MEMBERS are quitting the Greens in protest against its Remain election pact with the Lib Dems, an eco-socialist group within the party claimed yesterday.

Green Left objects to the deal, announced last Thursday, between the Green Party, the Liberal Democrats and Plaid Cymru, in which the parties have agreed not to stand candidates against each other in 60 seats to avoid splitting the Remain vote.

“We’ve taken a stand because we reject the alliance made between the Green Party and the Lib Dems,” Green Left chairman Malcolm Bailey told the Star.

“Although Plaid are all right, it’s the pact with the Lib Dems that has upset people and caused a fair amount of controversy, with party members leaving and candidates stepping down.

“The Lib Dems don’t share our politics, which is shown by their track records in the coalition government and all the Tory policies they voted for.”

A statement by Green Left, which is a recognised group within the Green Party, highlights Lib Dem leader Jo Swinson’s support for the bedroom tax, benefit cuts and the introduction of universal credit — as well as her involvement with fracking.

Mr Bailey said that by entering the pact, the Greens have also prioritised Brexit over the climate emergency. 

Green Left is urging members in constituencies without Green candidates to vote Labour instead.

The Unite to Remain pact requires Green Party candidates to stand aside in 40 seats in England and Wales, while the Lib Dems stand aside in just 17.

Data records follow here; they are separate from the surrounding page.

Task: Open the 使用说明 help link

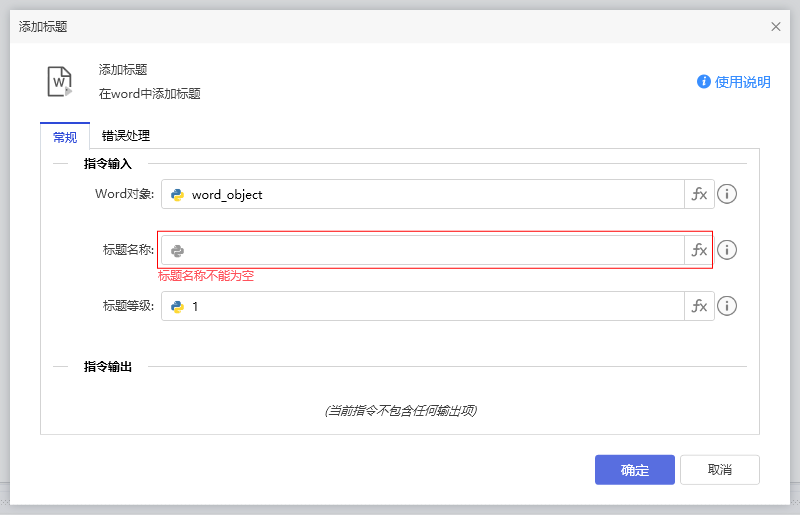Action: tap(743, 82)
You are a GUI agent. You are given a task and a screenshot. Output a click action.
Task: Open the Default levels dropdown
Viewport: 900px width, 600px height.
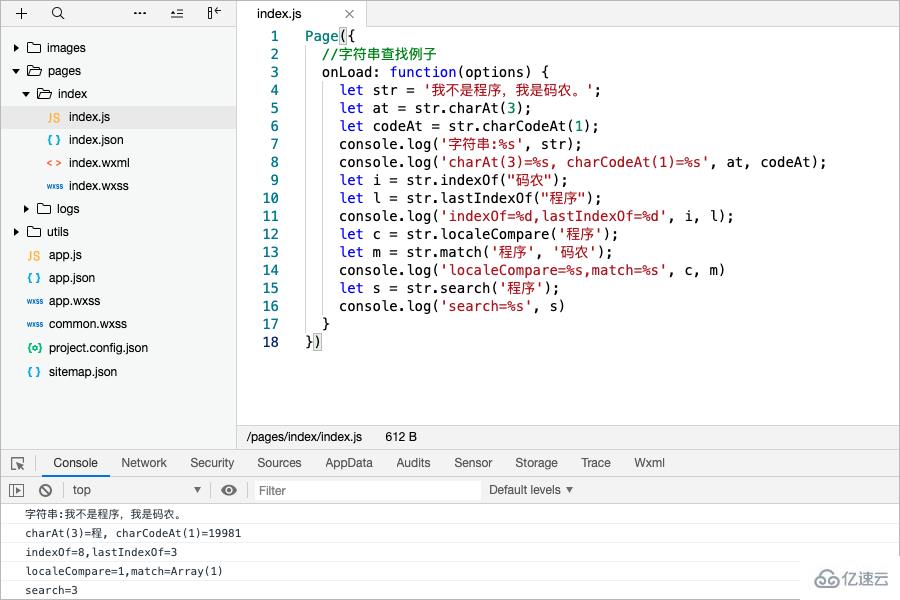pyautogui.click(x=531, y=490)
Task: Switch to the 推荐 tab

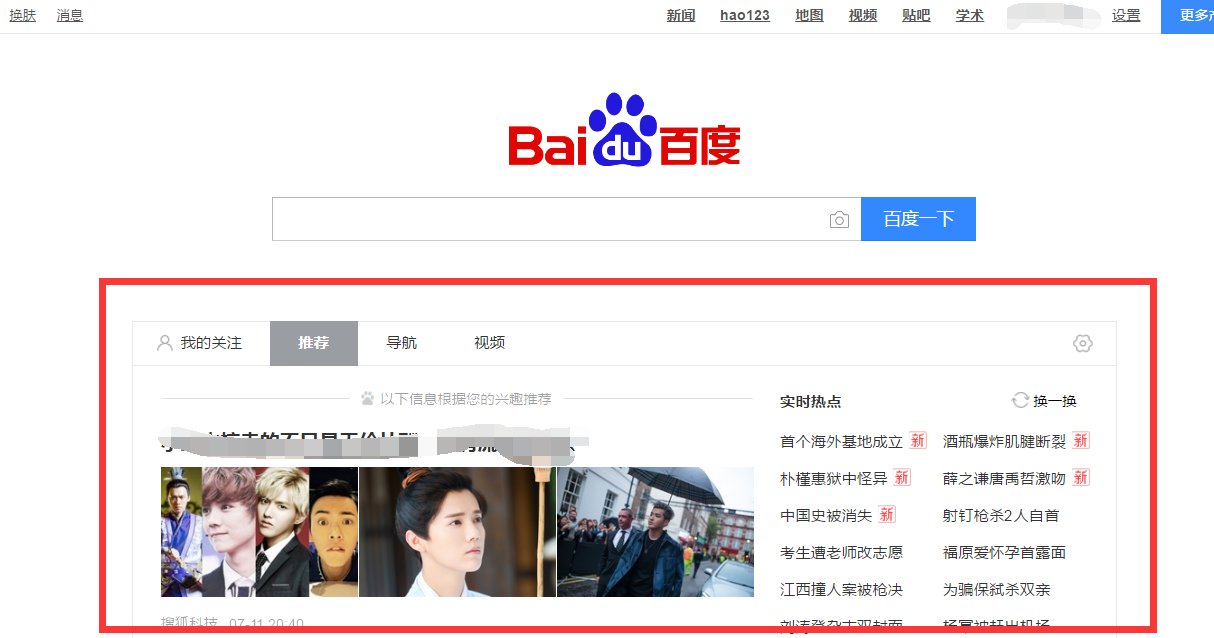Action: pyautogui.click(x=313, y=343)
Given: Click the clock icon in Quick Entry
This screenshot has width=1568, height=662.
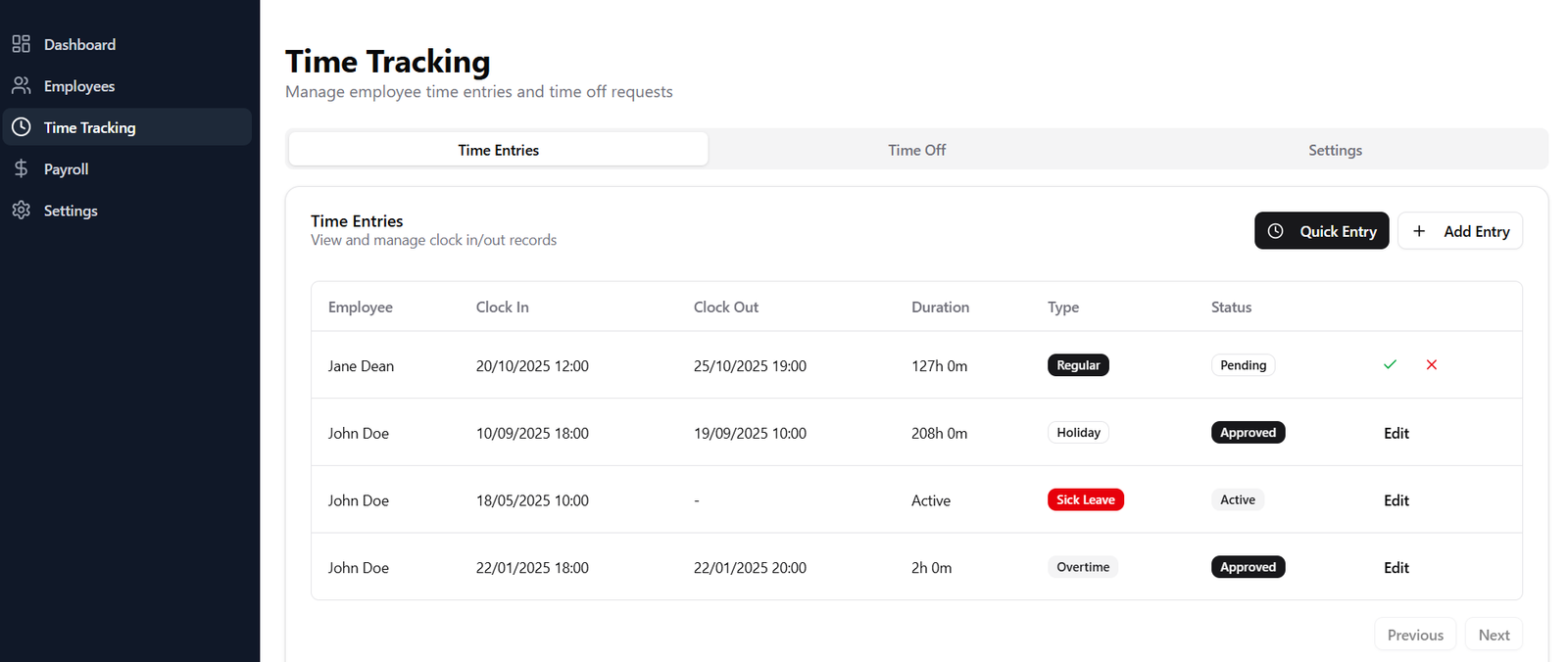Looking at the screenshot, I should tap(1275, 231).
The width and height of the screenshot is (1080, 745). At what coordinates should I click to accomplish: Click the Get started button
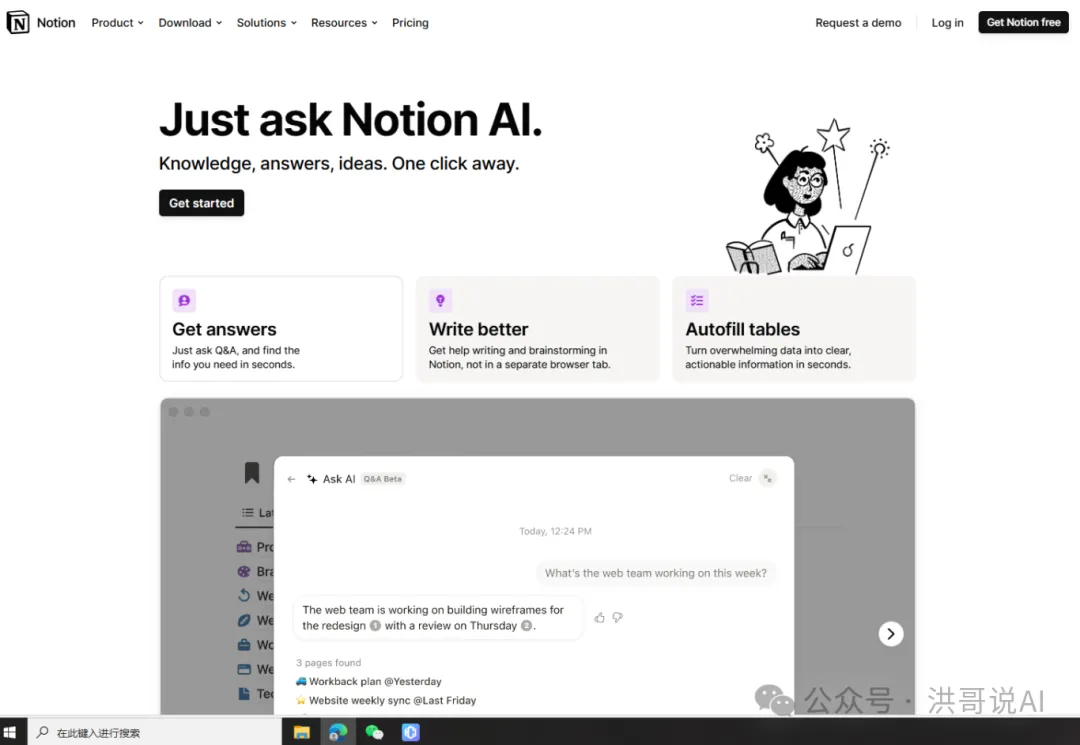coord(201,203)
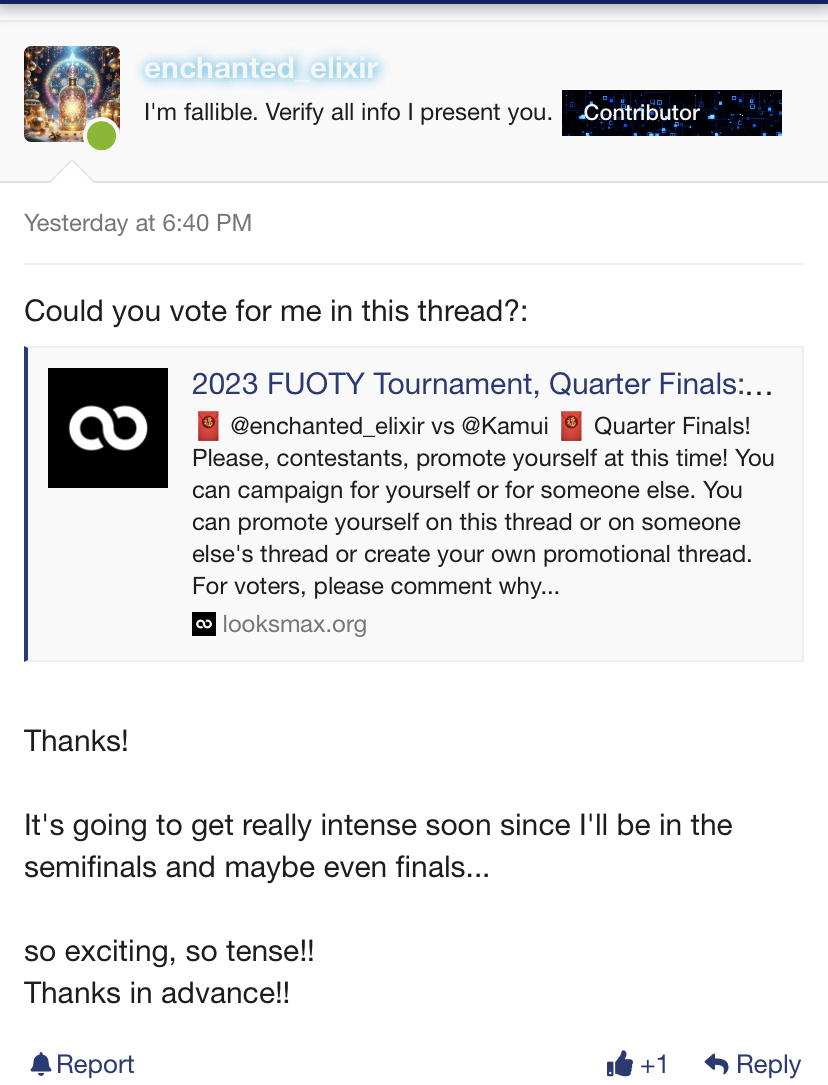828x1085 pixels.
Task: Click the small looksmax.org favicon
Action: [203, 625]
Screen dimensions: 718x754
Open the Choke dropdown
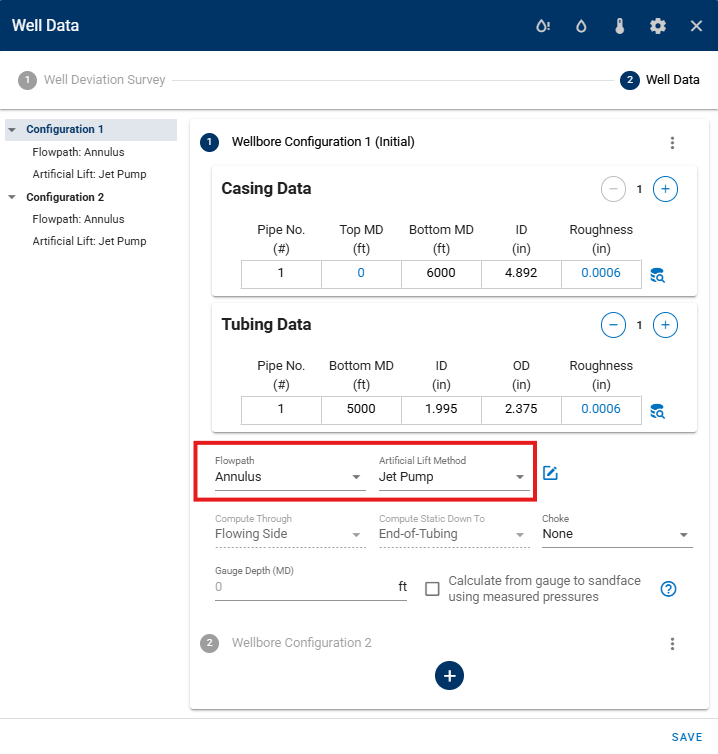617,534
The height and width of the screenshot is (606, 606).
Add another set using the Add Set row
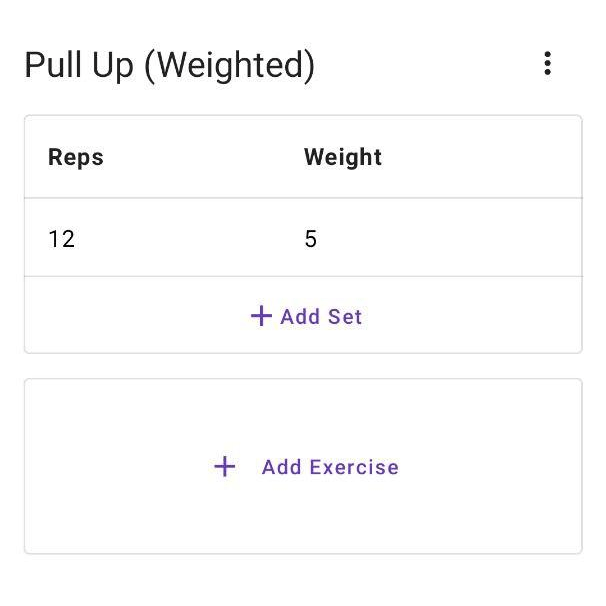305,316
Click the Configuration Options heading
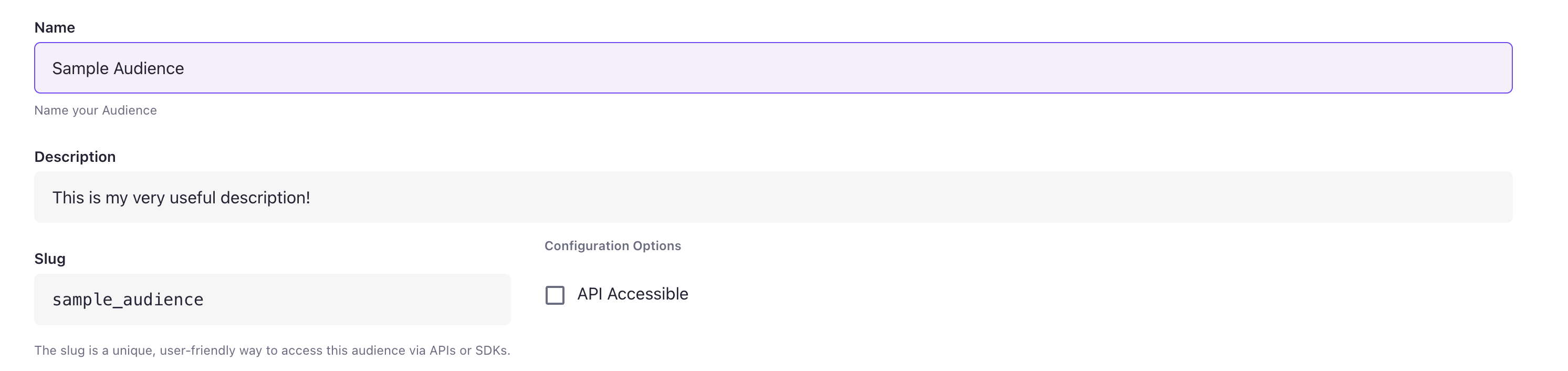 [x=612, y=245]
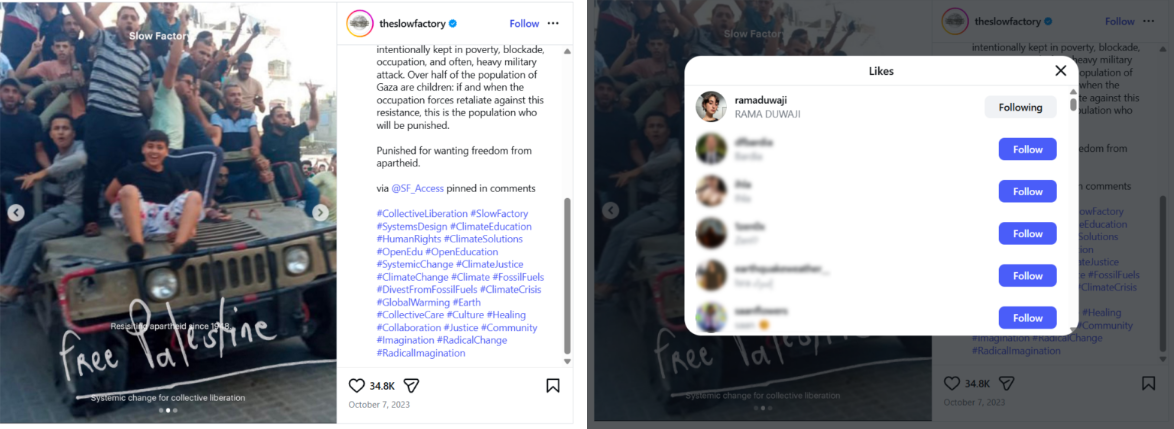Screen dimensions: 1174x429
Task: Click the carousel dot indicators under the undimmed photo
Action: pyautogui.click(x=168, y=410)
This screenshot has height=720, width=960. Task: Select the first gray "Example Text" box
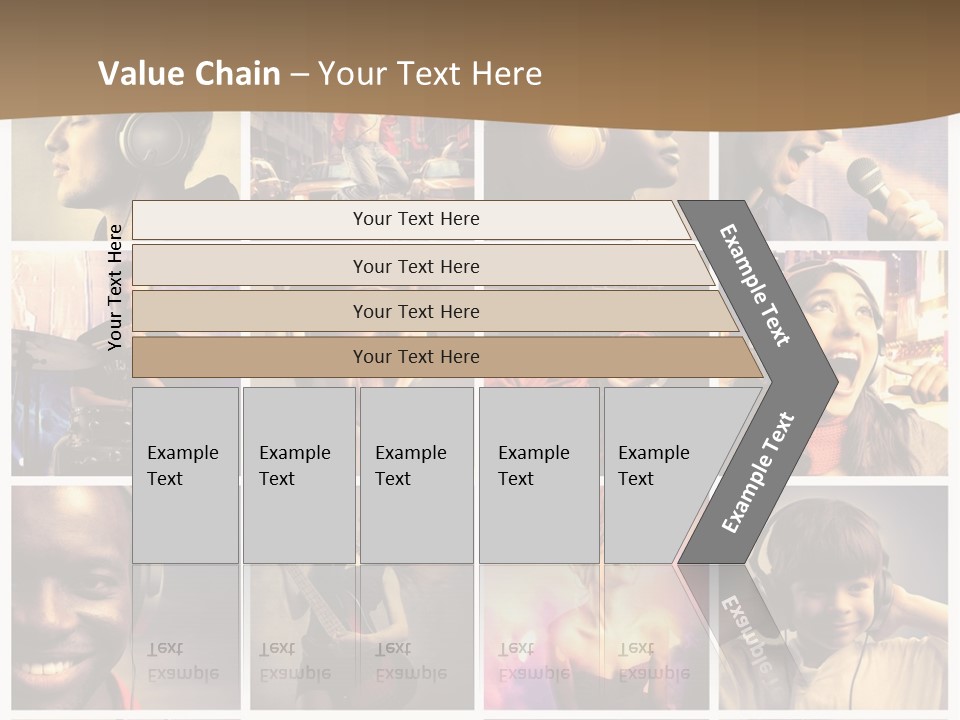(x=185, y=475)
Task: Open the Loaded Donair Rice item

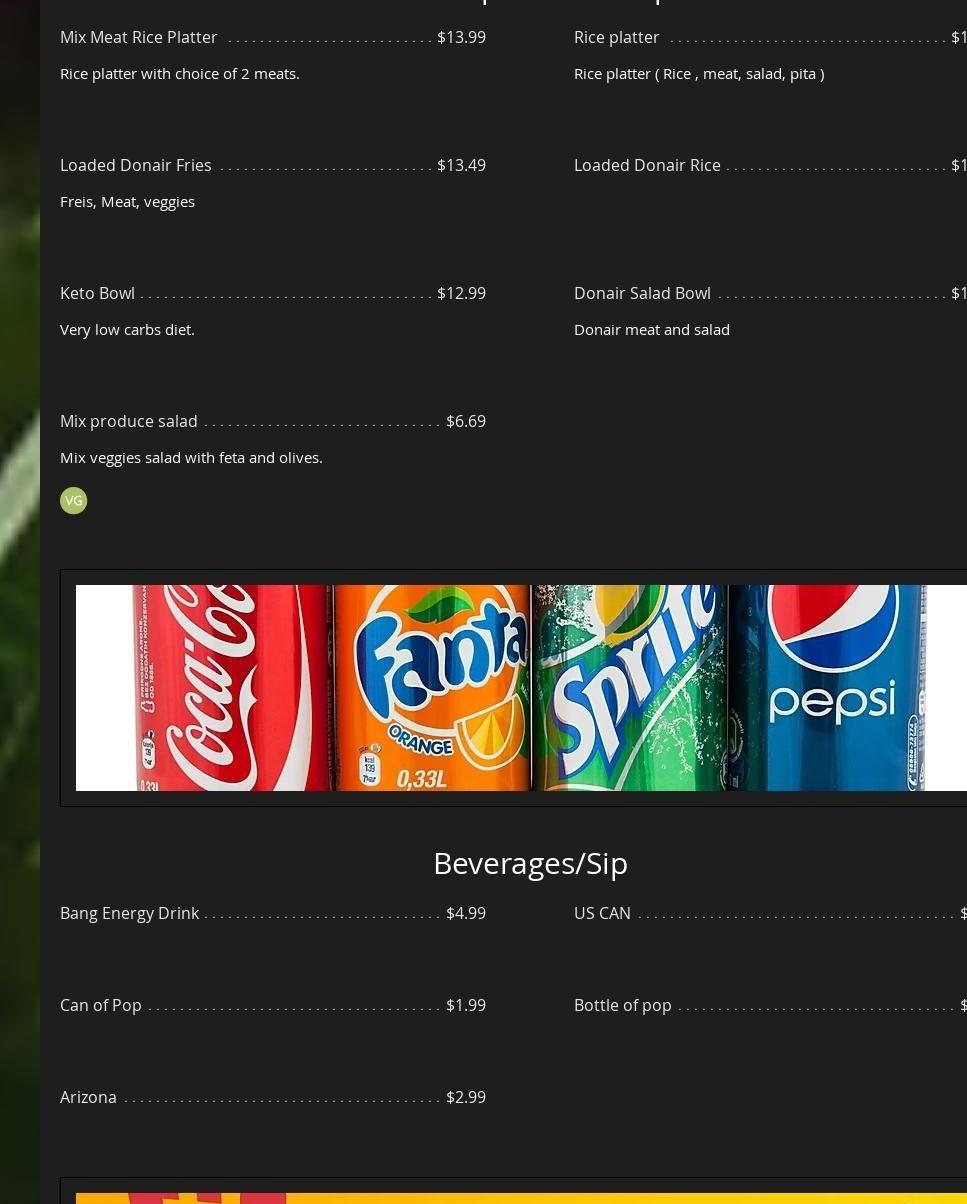Action: 647,165
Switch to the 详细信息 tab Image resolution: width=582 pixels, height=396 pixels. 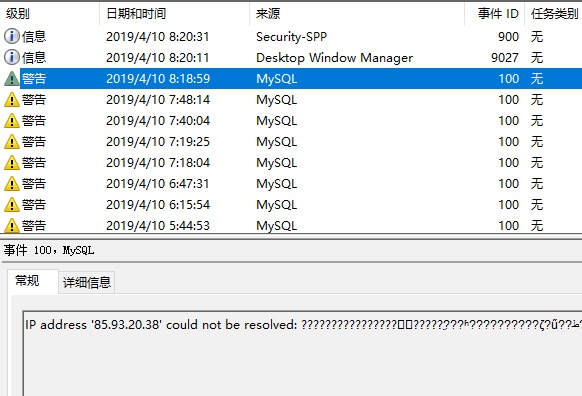(86, 283)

Mr Bailey said he was shocked at the leadership’s decision — especially because Green Party co-leader Jonathan Bartley is also a member of Green Left.

“Climate justice does not stand alone, it is linked to social injustice,” he explained, adding that the Lib Dems and other pro-capitalist parties are “part of the problem, not the solution.” 

Despite the large number of Green candidates standing aside under the pact, Mr Bartley claimed that the Unite to Remain project presents a “big opportunity for the Green Party to win more MPs.” 

He told the Star: “Although Brexit was the catalyst for the Unite to Remain agreement, the effect would be more Green voices in Parliament fighting for massive action on the climate emergency and holding other parties to account on their green credentials.”

Mr Bartley stressed that the pact was purely about avoiding competition between Remain candidates and was not a Green Party “endorsement” of the Lib Dems.